At the end of the session, he said that it is a difficult paradox I am faced with; but, that he feels strongly that it is something I can learn to live with and accept. He then gave me 6 things to consider doing this week. He emphasized that they were not assignments, just things to consider doing, but that I didn't have to do any of them.
- Create a timeline of significant events in my life (both positive and negative) and rate their significance
- Track and chart negative thoughts
- Read "Feeling Good" by David Burns
- Check out the web site for Toastmasters
- Read "Iron John" by Robert Bly
- Do a "Day in the Life" exercise
- The timeline is a tool to promote discussions on significant events in my life and how they might have affected how I am today
- Tracking and charting negative thoughts is to promote discussion on what sort of self deprecating thoughts I have, if they are rational, etc.
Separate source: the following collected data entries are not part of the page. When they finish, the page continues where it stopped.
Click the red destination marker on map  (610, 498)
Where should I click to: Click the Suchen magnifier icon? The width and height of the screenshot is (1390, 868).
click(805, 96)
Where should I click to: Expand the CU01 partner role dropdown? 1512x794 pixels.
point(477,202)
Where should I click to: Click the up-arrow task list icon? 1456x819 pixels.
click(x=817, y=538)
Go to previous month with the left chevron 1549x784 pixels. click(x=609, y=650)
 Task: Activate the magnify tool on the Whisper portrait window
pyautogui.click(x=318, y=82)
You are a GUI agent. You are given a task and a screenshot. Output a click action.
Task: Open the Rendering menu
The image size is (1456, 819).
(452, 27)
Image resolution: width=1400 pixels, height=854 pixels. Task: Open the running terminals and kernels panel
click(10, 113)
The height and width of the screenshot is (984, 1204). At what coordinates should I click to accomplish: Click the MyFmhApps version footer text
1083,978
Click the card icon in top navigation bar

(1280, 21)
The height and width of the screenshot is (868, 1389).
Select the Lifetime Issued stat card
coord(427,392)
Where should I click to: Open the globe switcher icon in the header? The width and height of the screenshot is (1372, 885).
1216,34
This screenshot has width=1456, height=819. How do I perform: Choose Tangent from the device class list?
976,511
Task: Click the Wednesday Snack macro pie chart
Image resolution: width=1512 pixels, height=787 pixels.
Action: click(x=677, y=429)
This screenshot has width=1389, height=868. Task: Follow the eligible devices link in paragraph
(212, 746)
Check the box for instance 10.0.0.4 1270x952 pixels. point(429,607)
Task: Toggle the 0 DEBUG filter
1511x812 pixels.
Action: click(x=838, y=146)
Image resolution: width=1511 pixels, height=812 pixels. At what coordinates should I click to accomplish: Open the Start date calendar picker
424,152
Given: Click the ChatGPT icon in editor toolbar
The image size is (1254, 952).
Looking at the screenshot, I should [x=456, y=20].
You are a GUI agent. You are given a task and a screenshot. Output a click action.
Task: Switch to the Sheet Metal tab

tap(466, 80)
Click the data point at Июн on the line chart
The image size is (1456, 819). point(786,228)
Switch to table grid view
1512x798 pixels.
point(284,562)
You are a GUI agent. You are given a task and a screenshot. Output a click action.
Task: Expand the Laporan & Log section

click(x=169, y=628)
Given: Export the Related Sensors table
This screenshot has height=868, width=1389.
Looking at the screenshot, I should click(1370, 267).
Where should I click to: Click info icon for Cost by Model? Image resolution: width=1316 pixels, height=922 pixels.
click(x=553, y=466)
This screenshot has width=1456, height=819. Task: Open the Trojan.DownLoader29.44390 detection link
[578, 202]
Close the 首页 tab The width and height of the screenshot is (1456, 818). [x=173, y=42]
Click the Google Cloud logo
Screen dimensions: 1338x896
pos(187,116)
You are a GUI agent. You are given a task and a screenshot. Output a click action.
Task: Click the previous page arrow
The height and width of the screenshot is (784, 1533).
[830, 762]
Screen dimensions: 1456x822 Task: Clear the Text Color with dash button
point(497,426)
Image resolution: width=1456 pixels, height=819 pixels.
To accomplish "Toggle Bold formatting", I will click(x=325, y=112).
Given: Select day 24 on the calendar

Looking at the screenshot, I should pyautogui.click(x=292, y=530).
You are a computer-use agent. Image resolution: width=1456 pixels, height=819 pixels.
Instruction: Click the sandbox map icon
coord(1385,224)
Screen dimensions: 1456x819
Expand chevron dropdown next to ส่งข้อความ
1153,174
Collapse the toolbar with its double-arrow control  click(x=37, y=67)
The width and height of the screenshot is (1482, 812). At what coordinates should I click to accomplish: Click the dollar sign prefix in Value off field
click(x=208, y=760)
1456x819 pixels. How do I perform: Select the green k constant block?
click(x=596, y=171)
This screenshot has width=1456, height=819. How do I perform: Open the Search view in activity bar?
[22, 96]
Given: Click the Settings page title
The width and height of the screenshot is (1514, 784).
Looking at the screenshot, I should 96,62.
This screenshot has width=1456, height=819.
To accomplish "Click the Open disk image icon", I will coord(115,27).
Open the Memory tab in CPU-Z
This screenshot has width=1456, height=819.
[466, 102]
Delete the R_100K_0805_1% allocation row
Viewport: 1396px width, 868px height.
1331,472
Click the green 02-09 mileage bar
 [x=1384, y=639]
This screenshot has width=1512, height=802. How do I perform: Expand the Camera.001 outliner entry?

- "Feeling Good" is a book on cognitive therapy
- Toastmasters resulted from me telling him that I felt I had difficulty relating with other people. He thought that might be something to consider
- The book "Iron John" analyzes a Grimm's fairy tale by the same name to find lessons especially meaningful to men. It is, evidently, the book which spurred the mens movement. (according to wikipedia)
- The "Day in the Life" exercise is where I'm supposed to imagine that a miracle occurred and I woke up tomorrow morning and everything about my life was just the way I wanted it; then, I'm supposed to describe how my day goes.